§ **Records**:
-------------------------

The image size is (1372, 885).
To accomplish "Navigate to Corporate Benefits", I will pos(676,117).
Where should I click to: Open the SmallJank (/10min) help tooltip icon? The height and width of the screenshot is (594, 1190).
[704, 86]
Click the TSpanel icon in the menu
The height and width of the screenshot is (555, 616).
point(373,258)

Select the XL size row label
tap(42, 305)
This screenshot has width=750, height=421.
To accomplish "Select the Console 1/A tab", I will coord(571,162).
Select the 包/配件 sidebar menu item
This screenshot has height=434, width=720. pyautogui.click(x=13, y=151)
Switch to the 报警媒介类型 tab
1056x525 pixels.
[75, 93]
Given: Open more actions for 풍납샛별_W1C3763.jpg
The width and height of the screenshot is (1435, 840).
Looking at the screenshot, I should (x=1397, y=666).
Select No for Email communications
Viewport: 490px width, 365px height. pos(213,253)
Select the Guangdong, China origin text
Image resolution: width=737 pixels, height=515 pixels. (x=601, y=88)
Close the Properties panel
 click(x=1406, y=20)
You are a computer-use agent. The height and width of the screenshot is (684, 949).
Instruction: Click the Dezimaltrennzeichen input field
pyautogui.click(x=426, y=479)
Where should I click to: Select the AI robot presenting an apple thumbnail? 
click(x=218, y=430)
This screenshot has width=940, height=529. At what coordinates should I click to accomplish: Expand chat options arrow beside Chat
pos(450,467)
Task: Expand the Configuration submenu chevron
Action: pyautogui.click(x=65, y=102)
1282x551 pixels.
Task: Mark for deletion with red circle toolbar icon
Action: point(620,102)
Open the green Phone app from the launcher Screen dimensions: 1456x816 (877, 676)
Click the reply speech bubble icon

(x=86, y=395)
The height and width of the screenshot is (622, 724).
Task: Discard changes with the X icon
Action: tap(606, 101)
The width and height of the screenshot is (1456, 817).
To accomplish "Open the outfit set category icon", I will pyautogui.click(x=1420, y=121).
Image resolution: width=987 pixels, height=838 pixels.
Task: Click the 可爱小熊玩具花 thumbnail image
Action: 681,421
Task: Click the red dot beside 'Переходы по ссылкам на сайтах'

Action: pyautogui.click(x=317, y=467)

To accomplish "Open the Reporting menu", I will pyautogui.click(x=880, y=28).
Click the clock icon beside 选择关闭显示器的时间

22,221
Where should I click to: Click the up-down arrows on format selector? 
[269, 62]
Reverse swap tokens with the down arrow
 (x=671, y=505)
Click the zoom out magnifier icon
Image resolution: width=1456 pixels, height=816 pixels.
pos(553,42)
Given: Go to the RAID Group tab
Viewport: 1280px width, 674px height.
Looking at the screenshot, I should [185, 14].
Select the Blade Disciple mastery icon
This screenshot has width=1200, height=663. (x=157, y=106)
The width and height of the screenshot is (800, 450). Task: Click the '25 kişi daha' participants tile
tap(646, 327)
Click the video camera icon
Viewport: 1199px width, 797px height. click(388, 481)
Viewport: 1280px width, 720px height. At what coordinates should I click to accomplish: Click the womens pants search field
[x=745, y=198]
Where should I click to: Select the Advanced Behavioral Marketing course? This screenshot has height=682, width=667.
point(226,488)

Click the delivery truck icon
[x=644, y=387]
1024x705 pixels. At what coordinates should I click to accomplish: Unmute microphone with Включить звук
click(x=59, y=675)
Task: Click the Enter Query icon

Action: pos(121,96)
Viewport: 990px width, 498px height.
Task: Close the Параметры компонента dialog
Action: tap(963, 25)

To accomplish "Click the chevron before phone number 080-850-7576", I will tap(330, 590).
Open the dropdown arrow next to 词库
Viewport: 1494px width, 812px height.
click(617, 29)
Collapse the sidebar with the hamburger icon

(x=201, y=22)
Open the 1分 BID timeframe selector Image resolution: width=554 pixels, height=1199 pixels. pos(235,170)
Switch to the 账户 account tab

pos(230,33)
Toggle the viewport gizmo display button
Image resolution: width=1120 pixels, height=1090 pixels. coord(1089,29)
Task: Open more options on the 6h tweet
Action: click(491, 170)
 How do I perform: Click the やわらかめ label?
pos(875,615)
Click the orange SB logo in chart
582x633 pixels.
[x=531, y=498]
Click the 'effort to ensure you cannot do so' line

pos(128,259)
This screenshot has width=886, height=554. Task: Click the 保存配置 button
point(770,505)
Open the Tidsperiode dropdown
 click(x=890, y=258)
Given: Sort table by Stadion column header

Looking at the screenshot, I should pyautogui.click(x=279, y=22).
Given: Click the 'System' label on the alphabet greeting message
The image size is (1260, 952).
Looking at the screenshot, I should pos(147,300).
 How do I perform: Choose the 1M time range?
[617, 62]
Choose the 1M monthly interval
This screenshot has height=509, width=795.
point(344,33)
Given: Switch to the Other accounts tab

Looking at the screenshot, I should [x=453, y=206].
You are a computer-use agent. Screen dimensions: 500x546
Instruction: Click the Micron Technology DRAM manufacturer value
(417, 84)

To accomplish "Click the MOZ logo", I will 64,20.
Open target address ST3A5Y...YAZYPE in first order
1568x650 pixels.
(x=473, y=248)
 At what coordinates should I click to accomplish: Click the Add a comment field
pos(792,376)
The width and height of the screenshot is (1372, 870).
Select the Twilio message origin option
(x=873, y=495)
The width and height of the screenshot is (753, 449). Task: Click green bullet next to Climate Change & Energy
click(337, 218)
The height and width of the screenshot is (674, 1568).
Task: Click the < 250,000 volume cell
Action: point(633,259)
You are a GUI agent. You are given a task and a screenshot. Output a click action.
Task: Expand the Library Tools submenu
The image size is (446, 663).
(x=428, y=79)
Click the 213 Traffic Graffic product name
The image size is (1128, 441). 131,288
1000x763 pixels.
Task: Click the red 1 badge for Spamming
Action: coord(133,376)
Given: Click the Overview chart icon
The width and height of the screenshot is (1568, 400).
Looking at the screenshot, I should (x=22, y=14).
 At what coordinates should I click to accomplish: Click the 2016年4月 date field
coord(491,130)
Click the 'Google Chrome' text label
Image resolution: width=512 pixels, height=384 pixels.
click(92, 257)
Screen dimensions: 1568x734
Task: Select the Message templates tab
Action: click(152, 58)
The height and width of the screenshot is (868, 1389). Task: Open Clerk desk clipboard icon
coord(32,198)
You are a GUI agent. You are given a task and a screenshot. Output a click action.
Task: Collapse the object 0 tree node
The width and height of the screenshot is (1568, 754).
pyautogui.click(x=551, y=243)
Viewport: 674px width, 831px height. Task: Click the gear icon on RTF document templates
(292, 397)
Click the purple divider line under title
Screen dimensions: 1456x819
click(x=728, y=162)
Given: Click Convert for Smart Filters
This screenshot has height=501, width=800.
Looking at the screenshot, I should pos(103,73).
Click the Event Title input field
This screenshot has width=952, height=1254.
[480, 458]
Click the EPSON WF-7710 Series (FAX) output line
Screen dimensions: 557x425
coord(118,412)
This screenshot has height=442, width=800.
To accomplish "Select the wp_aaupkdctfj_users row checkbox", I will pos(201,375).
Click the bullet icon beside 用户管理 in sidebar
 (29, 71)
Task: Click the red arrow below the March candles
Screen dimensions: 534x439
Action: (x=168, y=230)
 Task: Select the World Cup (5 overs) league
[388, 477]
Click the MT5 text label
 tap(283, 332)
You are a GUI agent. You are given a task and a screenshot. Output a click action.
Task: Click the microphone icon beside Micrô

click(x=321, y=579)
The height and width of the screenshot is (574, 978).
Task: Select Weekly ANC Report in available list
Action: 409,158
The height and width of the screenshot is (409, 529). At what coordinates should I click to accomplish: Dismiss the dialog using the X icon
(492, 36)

-------------------------

§ **About this task**:
Repeat the entire listing exactly.

§ **Written solution**:
The image size is (1372, 885).
To accomplish "Navigate to Corporate Benefits", I will pos(676,117).
Where should I click to: Open the SmallJank (/10min) help tooltip icon? The height and width of the screenshot is (594, 1190).
[704, 86]
Click the TSpanel icon in the menu
The height and width of the screenshot is (555, 616).
point(373,258)

Select the XL size row label
tap(42, 305)
This screenshot has width=750, height=421.
To accomplish "Select the Console 1/A tab", I will coord(571,162).
Select the 包/配件 sidebar menu item
This screenshot has height=434, width=720. pyautogui.click(x=13, y=151)
Switch to the 报警媒介类型 tab
1056x525 pixels.
[75, 93]
Given: Open more actions for 풍납샛별_W1C3763.jpg
The width and height of the screenshot is (1435, 840).
Looking at the screenshot, I should (x=1397, y=666).
Select No for Email communications
Viewport: 490px width, 365px height. pos(213,253)
Select the Guangdong, China origin text
Image resolution: width=737 pixels, height=515 pixels. (x=601, y=88)
Close the Properties panel
 click(x=1406, y=20)
You are a computer-use agent. The height and width of the screenshot is (684, 949).
Instruction: Click the Dezimaltrennzeichen input field
pyautogui.click(x=426, y=479)
Where should I click to: Select the AI robot presenting an apple thumbnail? 
click(x=218, y=430)
This screenshot has width=940, height=529. At what coordinates should I click to accomplish: Expand chat options arrow beside Chat
pos(450,467)
Task: Expand the Configuration submenu chevron
Action: pyautogui.click(x=65, y=102)
1282x551 pixels.
Task: Mark for deletion with red circle toolbar icon
Action: point(620,102)
Open the green Phone app from the launcher Screen dimensions: 1456x816 (877, 676)
Click the reply speech bubble icon

(x=86, y=395)
The height and width of the screenshot is (622, 724).
Task: Discard changes with the X icon
Action: tap(606, 101)
The width and height of the screenshot is (1456, 817).
To accomplish "Open the outfit set category icon", I will pyautogui.click(x=1420, y=121).
Image resolution: width=987 pixels, height=838 pixels.
Task: Click the 可爱小熊玩具花 thumbnail image
Action: 681,421
Task: Click the red dot beside 'Переходы по ссылкам на сайтах'

Action: pyautogui.click(x=317, y=467)

To accomplish "Open the Reporting menu", I will pyautogui.click(x=880, y=28).
Click the clock icon beside 选择关闭显示器的时间

22,221
Where should I click to: Click the up-down arrows on format selector? 
[269, 62]
Reverse swap tokens with the down arrow
 (x=671, y=505)
Click the zoom out magnifier icon
Image resolution: width=1456 pixels, height=816 pixels.
pos(553,42)
Given: Go to the RAID Group tab
Viewport: 1280px width, 674px height.
Looking at the screenshot, I should [185, 14].
Select the Blade Disciple mastery icon
This screenshot has width=1200, height=663. (x=157, y=106)
The width and height of the screenshot is (800, 450). Task: Click the '25 kişi daha' participants tile
tap(646, 327)
Click the video camera icon
Viewport: 1199px width, 797px height. click(388, 481)
Viewport: 1280px width, 720px height. At what coordinates should I click to accomplish: Click the womens pants search field
[x=745, y=198]
Where should I click to: Select the Advanced Behavioral Marketing course? This screenshot has height=682, width=667.
point(226,488)

Click the delivery truck icon
[x=644, y=387]
1024x705 pixels. At what coordinates should I click to accomplish: Unmute microphone with Включить звук
click(x=59, y=675)
Task: Click the Enter Query icon

Action: pos(121,96)
Viewport: 990px width, 498px height.
Task: Close the Параметры компонента dialog
Action: tap(963, 25)

To accomplish "Click the chevron before phone number 080-850-7576", I will tap(330, 590).
Open the dropdown arrow next to 词库
Viewport: 1494px width, 812px height.
click(617, 29)
Collapse the sidebar with the hamburger icon

(x=201, y=22)
Open the 1分 BID timeframe selector Image resolution: width=554 pixels, height=1199 pixels. pos(235,170)
Switch to the 账户 account tab

pos(230,33)
Toggle the viewport gizmo display button
Image resolution: width=1120 pixels, height=1090 pixels. coord(1089,29)
Task: Open more options on the 6h tweet
Action: click(491, 170)
 How do I perform: Click the やわらかめ label?
pos(875,615)
Click the orange SB logo in chart
582x633 pixels.
[x=531, y=498]
Click the 'effort to ensure you cannot do so' line

pos(128,259)
This screenshot has width=886, height=554. Task: Click the 保存配置 button
point(770,505)
Open the Tidsperiode dropdown
 click(x=890, y=258)
Given: Sort table by Stadion column header

Looking at the screenshot, I should pyautogui.click(x=279, y=22).
Given: Click the 'System' label on the alphabet greeting message
The image size is (1260, 952).
Looking at the screenshot, I should pos(147,300).
 How do I perform: Choose the 1M time range?
[617, 62]
Choose the 1M monthly interval
This screenshot has height=509, width=795.
point(344,33)
Given: Switch to the Other accounts tab

Looking at the screenshot, I should [x=453, y=206].
You are a computer-use agent. Screen dimensions: 500x546
Instruction: Click the Micron Technology DRAM manufacturer value
(417, 84)

To accomplish "Click the MOZ logo", I will 64,20.
Open target address ST3A5Y...YAZYPE in first order
1568x650 pixels.
(x=473, y=248)
 At what coordinates should I click to accomplish: Click the Add a comment field
pos(792,376)
The width and height of the screenshot is (1372, 870).
Select the Twilio message origin option
(x=873, y=495)
The width and height of the screenshot is (753, 449). Task: Click green bullet next to Climate Change & Energy
click(337, 218)
The height and width of the screenshot is (674, 1568).
Task: Click the < 250,000 volume cell
Action: point(633,259)
You are a GUI agent. You are given a task and a screenshot. Output a click action.
Task: Expand the Library Tools submenu
The image size is (446, 663).
(x=428, y=79)
Click the 213 Traffic Graffic product name
The image size is (1128, 441). 131,288
1000x763 pixels.
Task: Click the red 1 badge for Spamming
Action: coord(133,376)
Given: Click the Overview chart icon
The width and height of the screenshot is (1568, 400).
Looking at the screenshot, I should (x=22, y=14).
 At what coordinates should I click to accomplish: Click the 2016年4月 date field
coord(491,130)
Click the 'Google Chrome' text label
Image resolution: width=512 pixels, height=384 pixels.
click(92, 257)
Screen dimensions: 1568x734
Task: Select the Message templates tab
Action: click(152, 58)
The height and width of the screenshot is (868, 1389). Task: Open Clerk desk clipboard icon
coord(32,198)
You are a GUI agent. You are given a task and a screenshot. Output a click action.
Task: Collapse the object 0 tree node
The width and height of the screenshot is (1568, 754).
pyautogui.click(x=551, y=243)
Viewport: 674px width, 831px height. Task: Click the gear icon on RTF document templates
(292, 397)
Click the purple divider line under title
Screen dimensions: 1456x819
click(x=728, y=162)
Given: Click Convert for Smart Filters
This screenshot has height=501, width=800.
Looking at the screenshot, I should pos(103,73).
Click the Event Title input field
This screenshot has width=952, height=1254.
[480, 458]
Click the EPSON WF-7710 Series (FAX) output line
Screen dimensions: 557x425
coord(118,412)
This screenshot has height=442, width=800.
To accomplish "Select the wp_aaupkdctfj_users row checkbox", I will pos(201,375).
Click the bullet icon beside 用户管理 in sidebar
 (29, 71)
Task: Click the red arrow below the March candles
Screen dimensions: 534x439
Action: (x=168, y=230)
 Task: Select the World Cup (5 overs) league
[388, 477]
Click the MT5 text label
 tap(283, 332)
You are a GUI agent. You are given a task and a screenshot. Output a click action.
Task: Click the microphone icon beside Micrô

click(x=321, y=579)
The height and width of the screenshot is (574, 978).
Task: Select Weekly ANC Report in available list
Action: 409,158
The height and width of the screenshot is (409, 529). At what coordinates should I click to accomplish: Dismiss the dialog using the X icon
(492, 36)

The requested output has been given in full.